Blogs > Sleeping with CPAP

Assistant News Editor Lee Dryden was diagnosed with sleep apnea and uses a CPAP (continuous positive airway pressure) machine to assist with breathing while sleeping. From a layman’s point of view, he will discuss the benefits, issues, challenges and frustrations of sleeping while wearing a mask.
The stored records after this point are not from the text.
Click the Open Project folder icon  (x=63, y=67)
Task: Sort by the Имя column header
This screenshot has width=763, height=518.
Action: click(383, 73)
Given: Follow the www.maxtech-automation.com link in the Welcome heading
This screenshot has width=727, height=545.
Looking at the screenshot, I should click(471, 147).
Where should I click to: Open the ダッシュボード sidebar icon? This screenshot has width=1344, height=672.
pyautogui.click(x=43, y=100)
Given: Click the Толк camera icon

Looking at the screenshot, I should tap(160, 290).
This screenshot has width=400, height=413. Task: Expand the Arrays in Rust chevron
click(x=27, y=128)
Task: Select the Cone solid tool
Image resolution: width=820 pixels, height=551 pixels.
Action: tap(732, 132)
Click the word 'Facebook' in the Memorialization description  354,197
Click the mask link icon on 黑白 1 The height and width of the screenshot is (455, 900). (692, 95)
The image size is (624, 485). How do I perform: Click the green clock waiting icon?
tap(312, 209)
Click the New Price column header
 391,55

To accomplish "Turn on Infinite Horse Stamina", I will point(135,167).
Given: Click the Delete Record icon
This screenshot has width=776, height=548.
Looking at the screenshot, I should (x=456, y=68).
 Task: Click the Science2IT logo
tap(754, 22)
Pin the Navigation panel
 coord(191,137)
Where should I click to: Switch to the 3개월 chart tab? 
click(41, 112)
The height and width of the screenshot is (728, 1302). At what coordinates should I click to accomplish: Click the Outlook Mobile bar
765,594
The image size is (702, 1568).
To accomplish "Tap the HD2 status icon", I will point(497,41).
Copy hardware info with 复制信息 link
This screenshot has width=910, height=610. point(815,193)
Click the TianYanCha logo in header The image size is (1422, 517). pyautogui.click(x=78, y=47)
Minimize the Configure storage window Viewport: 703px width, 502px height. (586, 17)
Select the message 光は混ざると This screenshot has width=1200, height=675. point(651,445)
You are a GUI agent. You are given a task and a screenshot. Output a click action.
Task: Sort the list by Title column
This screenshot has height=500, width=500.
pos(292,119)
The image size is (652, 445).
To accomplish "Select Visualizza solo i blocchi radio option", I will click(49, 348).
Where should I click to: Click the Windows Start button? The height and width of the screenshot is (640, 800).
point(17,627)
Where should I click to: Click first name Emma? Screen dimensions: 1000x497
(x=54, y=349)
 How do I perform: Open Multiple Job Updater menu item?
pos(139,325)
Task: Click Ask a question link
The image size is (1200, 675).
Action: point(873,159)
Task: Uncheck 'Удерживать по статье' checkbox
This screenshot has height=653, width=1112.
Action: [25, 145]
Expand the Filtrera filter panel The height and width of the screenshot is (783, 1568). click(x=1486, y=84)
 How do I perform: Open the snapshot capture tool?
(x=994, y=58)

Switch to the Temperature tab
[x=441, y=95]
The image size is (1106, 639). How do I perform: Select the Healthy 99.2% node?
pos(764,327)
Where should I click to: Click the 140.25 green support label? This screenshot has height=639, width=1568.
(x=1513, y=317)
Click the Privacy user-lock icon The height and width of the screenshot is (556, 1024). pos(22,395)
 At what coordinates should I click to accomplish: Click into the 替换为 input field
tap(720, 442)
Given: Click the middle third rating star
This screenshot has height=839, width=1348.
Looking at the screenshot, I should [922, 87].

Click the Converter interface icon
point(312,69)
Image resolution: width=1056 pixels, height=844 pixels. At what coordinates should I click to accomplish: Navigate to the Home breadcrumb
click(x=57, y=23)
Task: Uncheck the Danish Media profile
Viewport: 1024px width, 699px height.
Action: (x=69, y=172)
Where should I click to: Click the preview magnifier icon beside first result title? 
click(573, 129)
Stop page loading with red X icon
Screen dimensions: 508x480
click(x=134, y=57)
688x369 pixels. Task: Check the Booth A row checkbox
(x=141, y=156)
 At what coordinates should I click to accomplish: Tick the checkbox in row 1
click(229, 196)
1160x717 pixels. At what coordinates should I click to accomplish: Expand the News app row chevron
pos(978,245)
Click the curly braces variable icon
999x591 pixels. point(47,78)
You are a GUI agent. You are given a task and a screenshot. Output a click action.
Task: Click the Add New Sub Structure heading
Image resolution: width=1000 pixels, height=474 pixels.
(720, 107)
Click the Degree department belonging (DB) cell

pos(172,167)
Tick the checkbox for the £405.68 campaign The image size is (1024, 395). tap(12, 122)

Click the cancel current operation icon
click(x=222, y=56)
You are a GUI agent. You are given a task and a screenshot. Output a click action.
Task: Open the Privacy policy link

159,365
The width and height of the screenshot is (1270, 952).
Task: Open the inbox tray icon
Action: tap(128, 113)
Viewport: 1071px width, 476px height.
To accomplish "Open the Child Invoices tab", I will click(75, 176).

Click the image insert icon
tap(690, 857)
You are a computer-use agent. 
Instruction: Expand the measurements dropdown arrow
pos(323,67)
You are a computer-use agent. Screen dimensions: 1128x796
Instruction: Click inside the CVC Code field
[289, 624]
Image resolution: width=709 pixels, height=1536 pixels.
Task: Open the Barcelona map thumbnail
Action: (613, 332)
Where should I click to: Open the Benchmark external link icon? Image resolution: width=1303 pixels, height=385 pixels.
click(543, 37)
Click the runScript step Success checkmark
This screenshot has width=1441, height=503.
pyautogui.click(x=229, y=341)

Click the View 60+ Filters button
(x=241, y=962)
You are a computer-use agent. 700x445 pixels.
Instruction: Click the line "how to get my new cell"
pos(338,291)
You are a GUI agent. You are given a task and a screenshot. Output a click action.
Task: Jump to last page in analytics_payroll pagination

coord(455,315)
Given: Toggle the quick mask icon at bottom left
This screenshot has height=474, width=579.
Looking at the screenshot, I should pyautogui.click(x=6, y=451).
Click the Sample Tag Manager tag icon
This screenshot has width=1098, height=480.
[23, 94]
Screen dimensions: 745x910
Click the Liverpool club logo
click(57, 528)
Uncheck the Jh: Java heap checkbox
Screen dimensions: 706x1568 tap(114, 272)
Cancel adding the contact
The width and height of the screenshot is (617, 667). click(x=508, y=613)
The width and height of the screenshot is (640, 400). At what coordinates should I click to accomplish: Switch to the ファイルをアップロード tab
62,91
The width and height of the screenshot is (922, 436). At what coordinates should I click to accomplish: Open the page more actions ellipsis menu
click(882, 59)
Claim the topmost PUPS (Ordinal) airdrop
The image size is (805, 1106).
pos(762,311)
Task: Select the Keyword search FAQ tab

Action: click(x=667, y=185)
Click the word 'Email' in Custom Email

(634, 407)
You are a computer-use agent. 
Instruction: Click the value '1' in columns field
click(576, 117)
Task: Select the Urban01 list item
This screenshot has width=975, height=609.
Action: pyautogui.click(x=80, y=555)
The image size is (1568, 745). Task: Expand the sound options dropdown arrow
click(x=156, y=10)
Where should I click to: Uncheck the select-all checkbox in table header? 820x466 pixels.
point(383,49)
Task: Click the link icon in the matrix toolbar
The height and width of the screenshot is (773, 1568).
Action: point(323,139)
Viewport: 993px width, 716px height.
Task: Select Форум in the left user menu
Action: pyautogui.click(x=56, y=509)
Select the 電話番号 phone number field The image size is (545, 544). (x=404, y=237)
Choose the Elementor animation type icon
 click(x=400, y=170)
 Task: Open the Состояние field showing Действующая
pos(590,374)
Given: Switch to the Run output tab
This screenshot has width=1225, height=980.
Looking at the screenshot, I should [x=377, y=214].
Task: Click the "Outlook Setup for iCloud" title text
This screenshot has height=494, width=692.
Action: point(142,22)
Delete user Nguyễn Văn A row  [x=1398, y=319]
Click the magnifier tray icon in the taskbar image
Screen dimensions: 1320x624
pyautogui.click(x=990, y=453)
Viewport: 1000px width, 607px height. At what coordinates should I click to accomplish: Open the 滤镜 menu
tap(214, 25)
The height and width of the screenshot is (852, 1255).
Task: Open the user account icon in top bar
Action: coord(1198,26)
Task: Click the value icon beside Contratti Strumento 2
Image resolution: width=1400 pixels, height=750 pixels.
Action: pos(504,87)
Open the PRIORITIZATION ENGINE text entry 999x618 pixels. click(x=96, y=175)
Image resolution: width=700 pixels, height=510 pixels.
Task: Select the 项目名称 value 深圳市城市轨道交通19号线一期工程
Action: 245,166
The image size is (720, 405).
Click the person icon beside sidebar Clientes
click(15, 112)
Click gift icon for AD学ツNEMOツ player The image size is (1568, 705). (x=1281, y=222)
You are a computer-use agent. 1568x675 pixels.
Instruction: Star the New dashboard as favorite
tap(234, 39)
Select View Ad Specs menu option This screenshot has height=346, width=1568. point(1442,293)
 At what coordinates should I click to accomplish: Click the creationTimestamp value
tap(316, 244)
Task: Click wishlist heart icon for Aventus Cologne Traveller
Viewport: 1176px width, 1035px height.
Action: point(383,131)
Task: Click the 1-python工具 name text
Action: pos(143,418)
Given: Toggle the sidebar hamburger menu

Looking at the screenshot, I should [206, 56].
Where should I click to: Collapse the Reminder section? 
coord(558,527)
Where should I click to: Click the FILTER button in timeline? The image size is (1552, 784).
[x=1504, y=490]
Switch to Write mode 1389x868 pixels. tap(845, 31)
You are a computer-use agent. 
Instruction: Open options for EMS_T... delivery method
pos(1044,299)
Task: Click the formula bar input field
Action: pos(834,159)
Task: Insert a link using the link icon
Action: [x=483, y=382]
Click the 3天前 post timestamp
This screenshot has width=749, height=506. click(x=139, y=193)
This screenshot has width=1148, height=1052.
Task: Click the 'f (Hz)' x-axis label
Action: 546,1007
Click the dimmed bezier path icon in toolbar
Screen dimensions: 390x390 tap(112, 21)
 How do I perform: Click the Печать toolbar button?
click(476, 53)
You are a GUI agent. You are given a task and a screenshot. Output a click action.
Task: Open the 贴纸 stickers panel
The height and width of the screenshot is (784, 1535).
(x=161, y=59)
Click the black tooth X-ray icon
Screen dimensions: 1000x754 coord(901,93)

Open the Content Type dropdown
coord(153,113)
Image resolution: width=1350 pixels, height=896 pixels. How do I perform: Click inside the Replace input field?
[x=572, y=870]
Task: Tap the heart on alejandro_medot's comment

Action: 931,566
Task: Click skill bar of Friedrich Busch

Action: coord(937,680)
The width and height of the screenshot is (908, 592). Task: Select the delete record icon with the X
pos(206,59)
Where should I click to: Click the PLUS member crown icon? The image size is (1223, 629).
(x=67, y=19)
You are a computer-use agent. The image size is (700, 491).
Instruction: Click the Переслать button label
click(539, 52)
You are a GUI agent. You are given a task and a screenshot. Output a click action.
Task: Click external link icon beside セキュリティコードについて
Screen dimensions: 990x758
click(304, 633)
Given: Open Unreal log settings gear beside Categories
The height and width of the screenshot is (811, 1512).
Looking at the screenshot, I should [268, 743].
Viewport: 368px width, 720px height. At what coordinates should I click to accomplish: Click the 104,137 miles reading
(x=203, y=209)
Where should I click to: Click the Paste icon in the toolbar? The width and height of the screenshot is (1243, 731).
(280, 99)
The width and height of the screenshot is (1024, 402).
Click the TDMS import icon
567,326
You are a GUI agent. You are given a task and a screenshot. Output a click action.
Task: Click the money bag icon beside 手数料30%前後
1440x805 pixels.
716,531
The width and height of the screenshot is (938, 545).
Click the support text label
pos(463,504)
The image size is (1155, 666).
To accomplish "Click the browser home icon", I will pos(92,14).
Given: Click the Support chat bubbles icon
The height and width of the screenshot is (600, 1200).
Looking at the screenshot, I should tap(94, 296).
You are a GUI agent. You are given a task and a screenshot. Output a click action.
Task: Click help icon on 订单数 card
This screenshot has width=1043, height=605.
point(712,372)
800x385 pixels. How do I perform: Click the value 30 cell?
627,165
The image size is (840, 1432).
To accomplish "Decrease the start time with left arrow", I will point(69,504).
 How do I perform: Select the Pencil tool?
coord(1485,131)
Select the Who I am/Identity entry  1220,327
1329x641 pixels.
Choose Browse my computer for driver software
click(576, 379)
Thursday, February 2, 2012

Self-diagnosis, diabetes and silent strokes

  Like I’ve said before, sleep apnea news is all around us.
  A recent health supplement in The Oakland Press with ARA Content discussed an easy-to-remember acronym for determining if you may have sleep apnea — STOP.
  Snore - Do you snore loudly?
  Tired - Do you often feel tired, fatigued or sleepy during the daytime?
  Observed - Has anyone observed you stop breathing during your sleep?
  Pressure - Do you have or are you being treated for high blood pressure?
  Time to call the doctor if you answered in the affirmative. Self-diagnosis is key since there is no blood test for apnea.
  In other news, a recent newsletter from the famed Mayo Clinic said sleep apnea is a risk factor for the development of diabetes. It cites a study presented to the Endocrine Society that exercise reduces the risk of death from both conditions.
  In fact, 15 years of fitness testing showed men who were the least fit had a 75 percent greater risk of death from apnea or diabetes than those who were most fit.
  Finally, a new study links sleep apnea to “silent strokes,” which damage the brain without symptoms, according to a report today from Yahoo News and Good Morning America.